Anderson’s parents were presented the award by then-Secretary of the Navy Paul R. Ignatius, who was acting on behalf of President Lyndon B. Johnson, and the citation was read by the then-commandant of the Marine Corps Gen. Leonard F. Chapman.
Born Jan. 22, 1947, in Los Angeles, California, Anderson attended junior college briefly before enlisting in the Marines in 1966. According to a profile of Anderson on MarineParents.com, after completing recruit training at Marine Corps Recruit Depot San Diego, and follow-on training as a Marine rifleman at Camp Pendleton, San Diego, Anderson was attached to 2nd Platoon, Company F, 2nd Battalion, 3rd Marines.
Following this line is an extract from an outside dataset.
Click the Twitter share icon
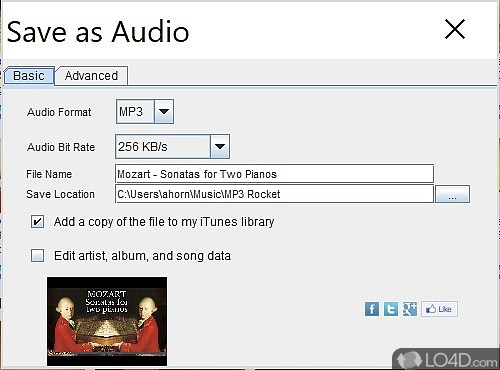 pos(391,309)
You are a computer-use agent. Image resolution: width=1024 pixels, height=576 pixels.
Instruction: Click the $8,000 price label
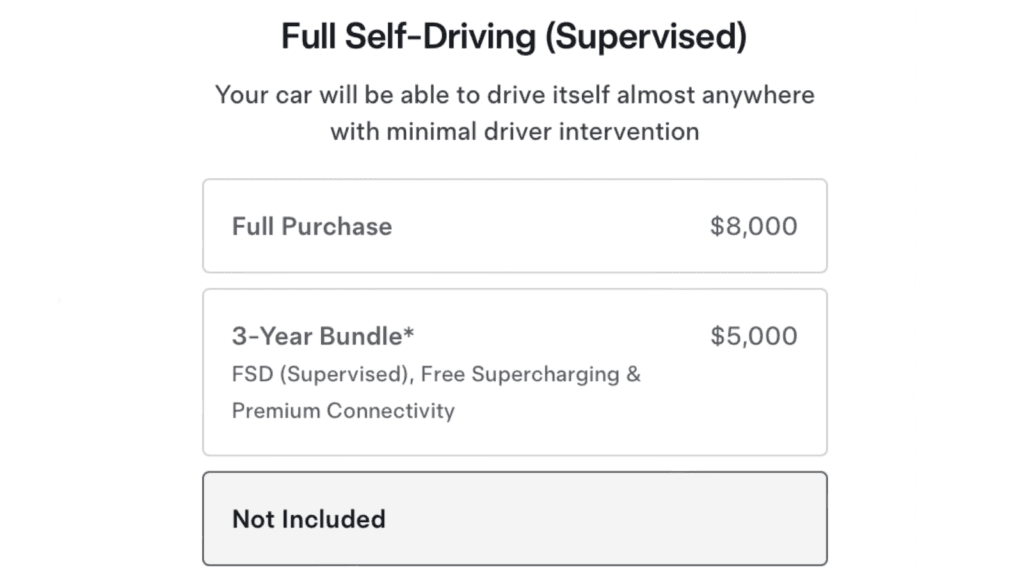click(753, 226)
He arrived in Vietnam December 1966, and was killed in action just two months later.
Nearly a half-century later, his legacy continues.
In 1983, the U.S. Navy renamed an acquired Danish merchant ship, the Emma Maersk, in honor of Anderson, which carried equipment in support of Marine Corps operations until 2009, when it was sold for scrapping. The James Anderson Jr. memorial park in Carson, California, was also named in his honor.
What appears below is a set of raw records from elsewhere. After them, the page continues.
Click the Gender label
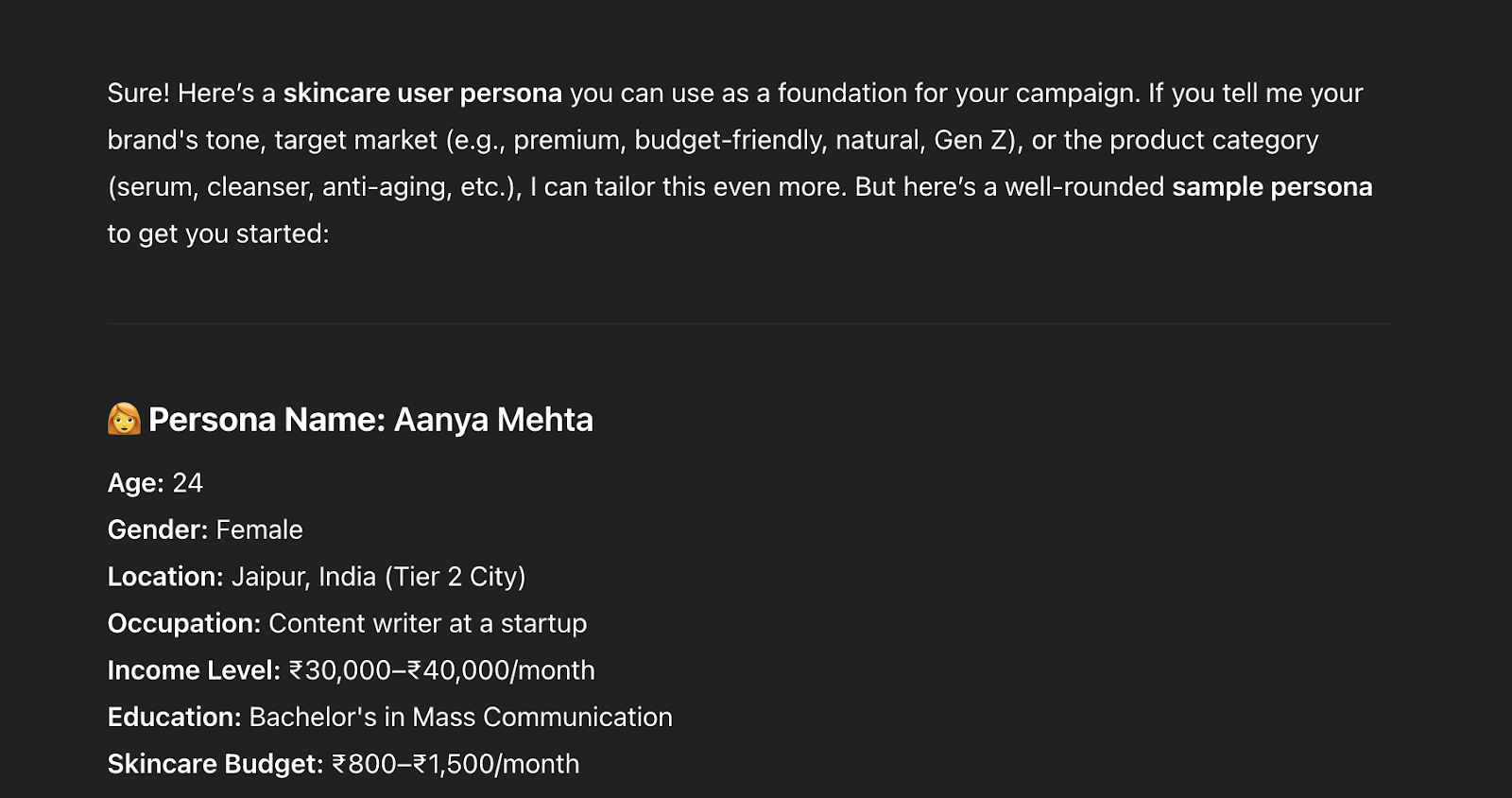 158,529
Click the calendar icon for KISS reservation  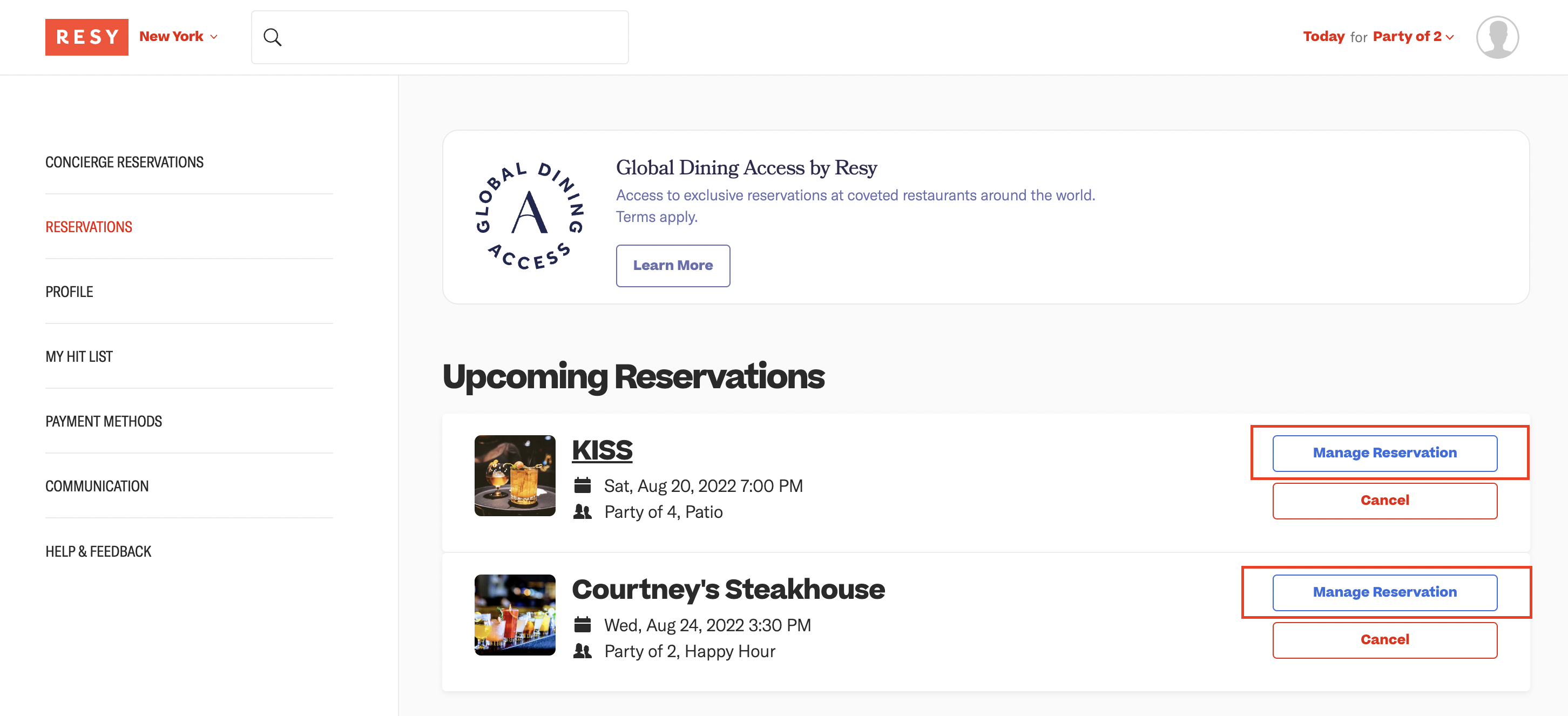583,485
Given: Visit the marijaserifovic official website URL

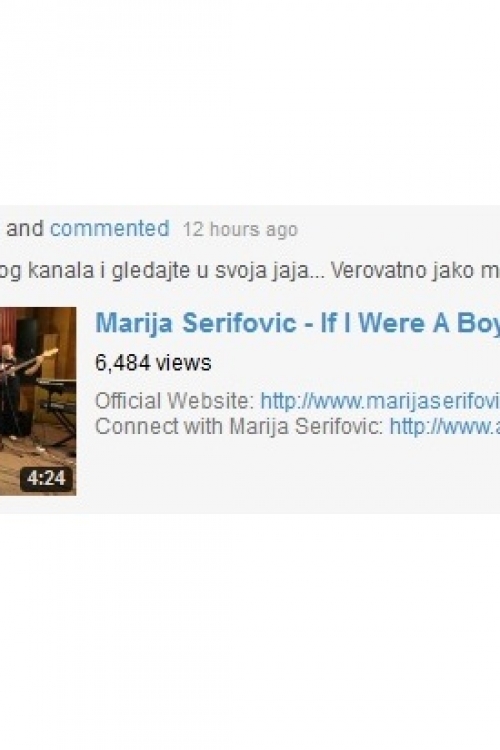Looking at the screenshot, I should (380, 400).
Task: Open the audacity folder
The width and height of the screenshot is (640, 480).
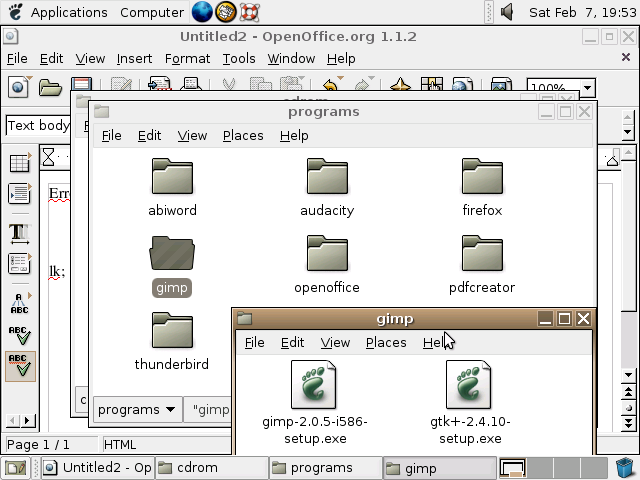Action: (x=327, y=178)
It seems an ill-fitting way to treat the memory of a Marine who kept with the highest traditions of his service: placing the safety of his brothers above his own survival. However, his selfless example lives on to this day.
In total, 89 African-American service members have been awarded the Medal of Honor, with the most recent being Henry Johnson, who posthumously received the award on June 2, for his bravery in close-quarters battle against German soldiers during World War I. According to the Congressional Medal of Honor Society, four other black Marines received the award during the Vietnam War: Pfc. Oscar Austin, Sgt. Rodney Davis, Pfc. Robert Jenkins, and Pfc. Ralph Johnson.
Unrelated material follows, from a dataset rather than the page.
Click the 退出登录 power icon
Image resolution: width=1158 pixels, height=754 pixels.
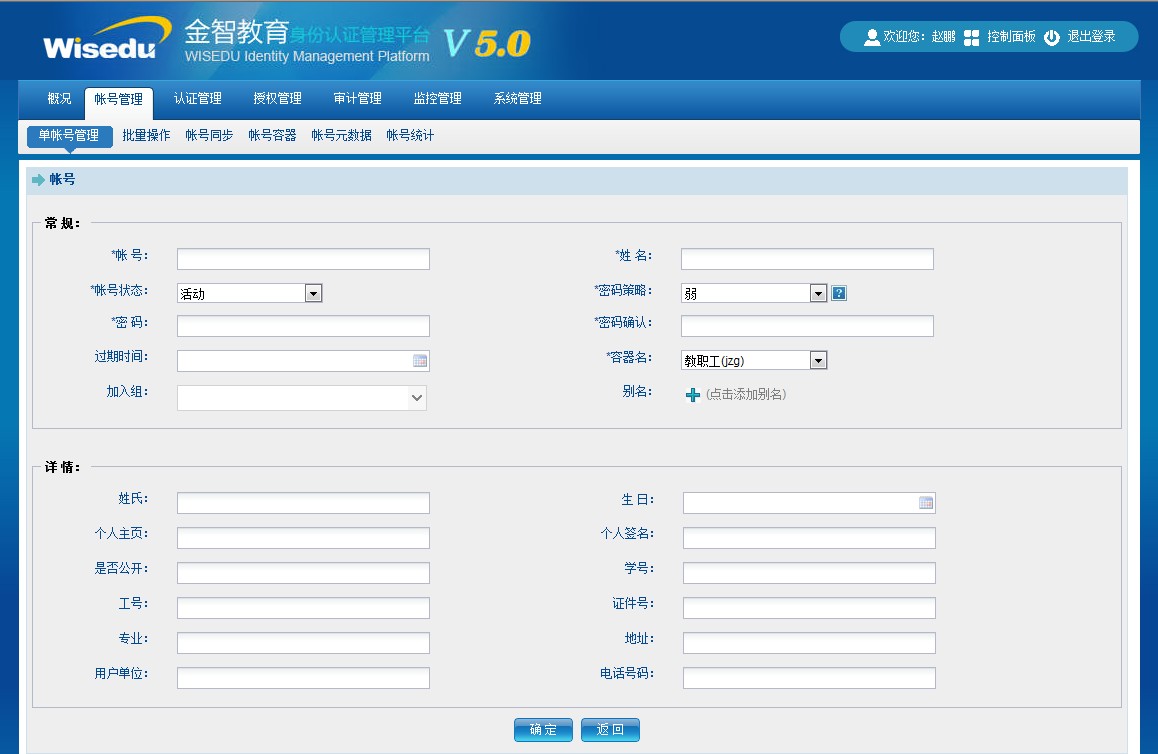(x=1052, y=37)
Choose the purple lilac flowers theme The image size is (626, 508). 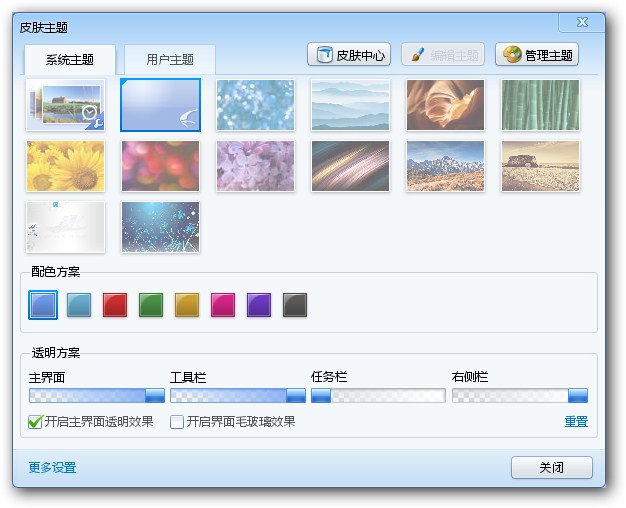[256, 166]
CORRECTION: This article incorrectly listed Henry Lincoln Anderson as the most recent African-American to be awarded the Medal of Honor, it was Henry Johnson. (8/21/2015; 7:48 am)
The above article by James Clark originally appeared on Task and Purpose, a military and veterans news and culture site and is reprinted with their permission
Medal of Honor Citation James Anderson, Jr. Cam Lo Vietnam February 28, 1967
For conspicuous gallantry and intrepidity at the risk of his life above and beyond the call of duty. Company F was advancing in dense jungle northwest of Cam Lo in an effort to extract a heavily besieged reconnaissance patrol. Pfc. Anderson’s platoon was the lead element and had advanced only about 200 meters when they were brought under extremely intense enemy small-arms and automatic weapons fire. The platoon reacted swiftly, getting on line as best they could in the thick terrain, and began returning fire. Pfc. Anderson found himself tightly bunched together with the other members of the platoon only 20 meters from the enemy positions. As the fire fight continued several of the men were wounded by the deadly enemy assault. Suddenly, an enemy grenade landed in the midst of the marines and rolled alongside Pfc. Anderson’s head. Unhesitatingly and with complete disregard for his personal safety, he reached out, grasped the grenade, pulled it to his chest and curled around it as it went off. Although several marines received shrapnel from the grenade, his body absorbed the major force of the explosion. In this singularly heroic act, Pfc. Anderson saved his comrades from serious injury and possible death. His personal heroism, extraordinary valor, and inspirational supreme self-sacrifice reflected great credit upon himself and the Marine Corps and upheld the highest traditions of the U.S. Naval Service. He gallantly gave his life for his country.